* [EXERCISE GOAL]
Scan the records below and say how many lines include the word "Given", giving no other text.

* [Collected data]
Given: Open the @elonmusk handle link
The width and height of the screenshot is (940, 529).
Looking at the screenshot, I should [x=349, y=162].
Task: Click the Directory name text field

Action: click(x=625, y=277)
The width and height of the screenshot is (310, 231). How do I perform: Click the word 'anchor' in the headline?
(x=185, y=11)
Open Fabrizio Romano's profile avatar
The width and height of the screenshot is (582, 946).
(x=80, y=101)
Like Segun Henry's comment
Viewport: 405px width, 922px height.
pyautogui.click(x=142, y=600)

--

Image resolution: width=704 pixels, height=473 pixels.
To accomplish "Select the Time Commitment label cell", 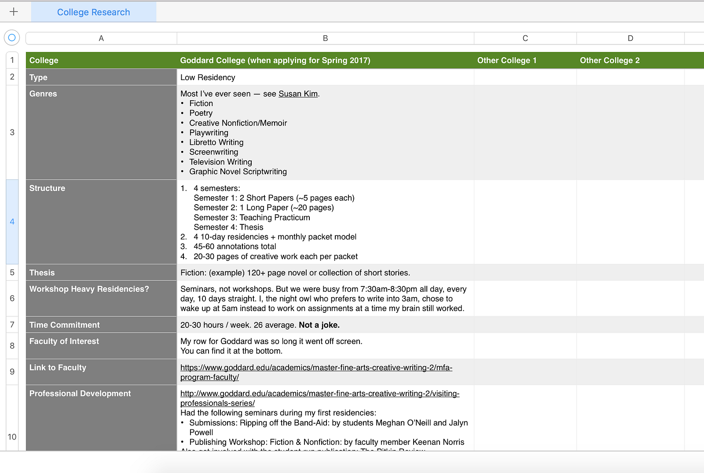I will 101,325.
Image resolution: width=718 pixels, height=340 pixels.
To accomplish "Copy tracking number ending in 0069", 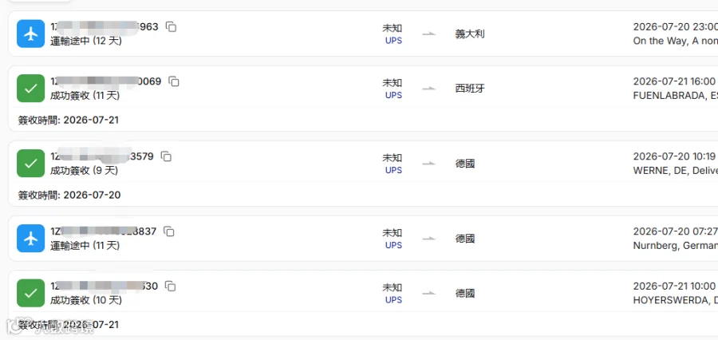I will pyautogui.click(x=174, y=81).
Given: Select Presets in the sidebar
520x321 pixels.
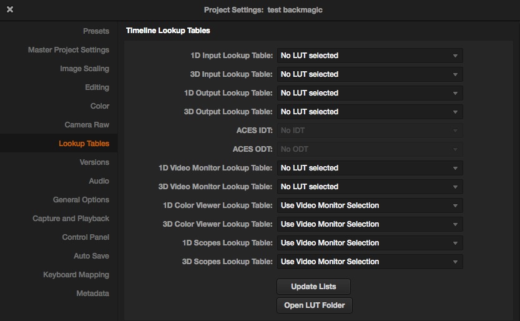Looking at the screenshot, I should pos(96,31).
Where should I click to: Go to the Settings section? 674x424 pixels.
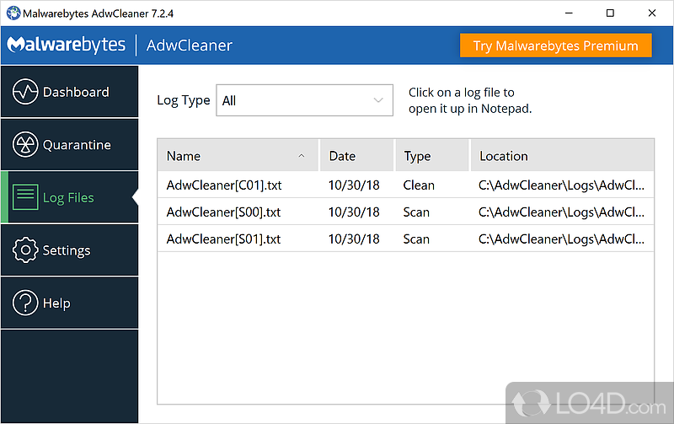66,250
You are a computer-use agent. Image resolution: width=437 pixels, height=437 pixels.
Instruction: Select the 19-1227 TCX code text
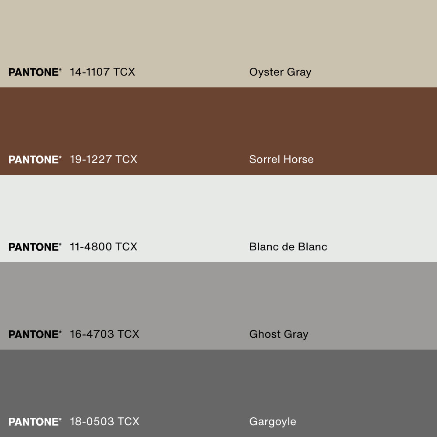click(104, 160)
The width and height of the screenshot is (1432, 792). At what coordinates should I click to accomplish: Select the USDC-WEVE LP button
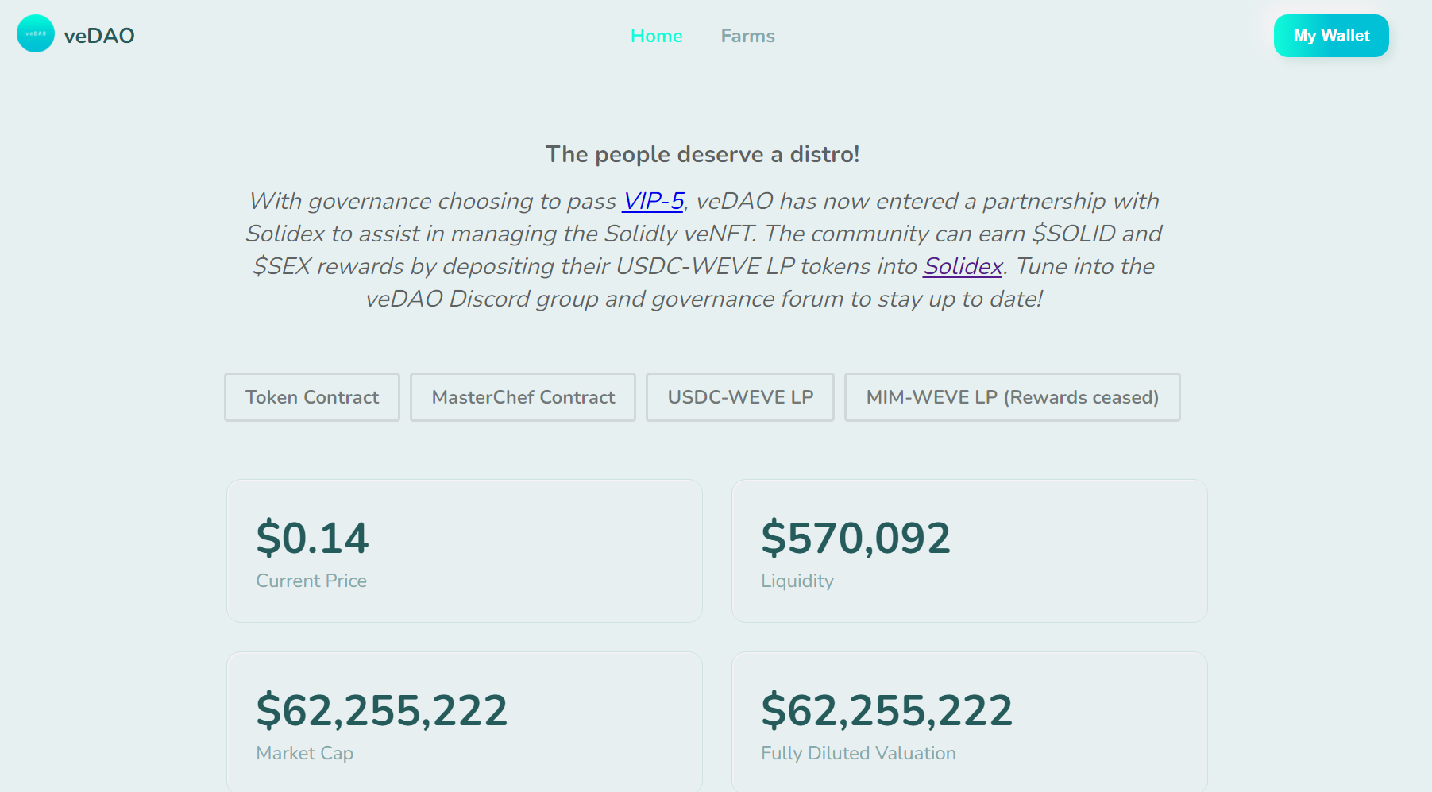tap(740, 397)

* [THE COMPLETED TASK]
2